__PROVIDED RECORDS__:
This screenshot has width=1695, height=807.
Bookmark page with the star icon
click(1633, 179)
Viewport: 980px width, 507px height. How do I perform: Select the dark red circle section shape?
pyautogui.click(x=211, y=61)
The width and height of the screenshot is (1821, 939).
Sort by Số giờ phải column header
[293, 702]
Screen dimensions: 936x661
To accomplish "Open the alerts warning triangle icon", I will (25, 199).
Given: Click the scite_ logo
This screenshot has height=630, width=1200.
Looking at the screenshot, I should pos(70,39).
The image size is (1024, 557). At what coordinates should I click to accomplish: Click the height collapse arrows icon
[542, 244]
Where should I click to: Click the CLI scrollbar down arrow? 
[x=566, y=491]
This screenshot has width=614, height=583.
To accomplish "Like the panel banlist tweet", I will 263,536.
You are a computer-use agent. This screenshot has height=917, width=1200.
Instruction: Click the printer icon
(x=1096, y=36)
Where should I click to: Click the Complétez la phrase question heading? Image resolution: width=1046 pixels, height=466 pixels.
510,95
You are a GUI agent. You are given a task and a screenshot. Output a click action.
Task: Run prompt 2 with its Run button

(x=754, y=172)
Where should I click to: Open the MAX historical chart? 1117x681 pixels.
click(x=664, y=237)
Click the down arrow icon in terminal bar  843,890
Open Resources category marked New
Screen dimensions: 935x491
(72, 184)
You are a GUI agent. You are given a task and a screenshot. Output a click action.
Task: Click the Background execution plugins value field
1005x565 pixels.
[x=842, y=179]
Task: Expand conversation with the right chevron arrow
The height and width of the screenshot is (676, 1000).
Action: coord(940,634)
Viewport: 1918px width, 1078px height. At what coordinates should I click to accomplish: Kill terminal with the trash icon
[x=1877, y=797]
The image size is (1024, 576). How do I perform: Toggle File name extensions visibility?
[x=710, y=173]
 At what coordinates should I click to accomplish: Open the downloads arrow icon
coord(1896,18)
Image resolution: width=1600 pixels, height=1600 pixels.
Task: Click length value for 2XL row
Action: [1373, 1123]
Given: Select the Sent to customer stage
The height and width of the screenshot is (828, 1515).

__WORK REQUEST__:
Word for word, copy the material above.

__TASK ANSWER__:
This screenshot has width=1695, height=807.
Bookmark page with the star icon
click(1633, 179)
Viewport: 980px width, 507px height. How do I perform: Select the dark red circle section shape?
pyautogui.click(x=211, y=61)
The width and height of the screenshot is (1821, 939).
Sort by Số giờ phải column header
[293, 702]
Screen dimensions: 936x661
To accomplish "Open the alerts warning triangle icon", I will (25, 199).
Given: Click the scite_ logo
This screenshot has height=630, width=1200.
Looking at the screenshot, I should pos(70,39).
The image size is (1024, 557). At what coordinates should I click to accomplish: Click the height collapse arrows icon
[542, 244]
Where should I click to: Click the CLI scrollbar down arrow? 
[x=566, y=491]
This screenshot has width=614, height=583.
To accomplish "Like the panel banlist tweet", I will 263,536.
You are a computer-use agent. This screenshot has height=917, width=1200.
Instruction: Click the printer icon
(x=1096, y=36)
Where should I click to: Click the Complétez la phrase question heading? Image resolution: width=1046 pixels, height=466 pixels.
510,95
You are a GUI agent. You are given a task and a screenshot. Output a click action.
Task: Run prompt 2 with its Run button

(x=754, y=172)
Where should I click to: Open the MAX historical chart? 1117x681 pixels.
click(x=664, y=237)
Click the down arrow icon in terminal bar  843,890
Open Resources category marked New
Screen dimensions: 935x491
(72, 184)
You are a GUI agent. You are given a task and a screenshot. Output a click action.
Task: Click the Background execution plugins value field
1005x565 pixels.
[x=842, y=179]
Task: Expand conversation with the right chevron arrow
The height and width of the screenshot is (676, 1000).
Action: coord(940,634)
Viewport: 1918px width, 1078px height. At what coordinates should I click to accomplish: Kill terminal with the trash icon
[x=1877, y=797]
The image size is (1024, 576). How do I perform: Toggle File name extensions visibility?
[x=710, y=173]
 At what coordinates should I click to accomplish: Open the downloads arrow icon
coord(1896,18)
Image resolution: width=1600 pixels, height=1600 pixels.
Task: Click length value for 2XL row
Action: [1373, 1123]
Given: Select the Sent to customer stage
The height and width of the screenshot is (828, 1515).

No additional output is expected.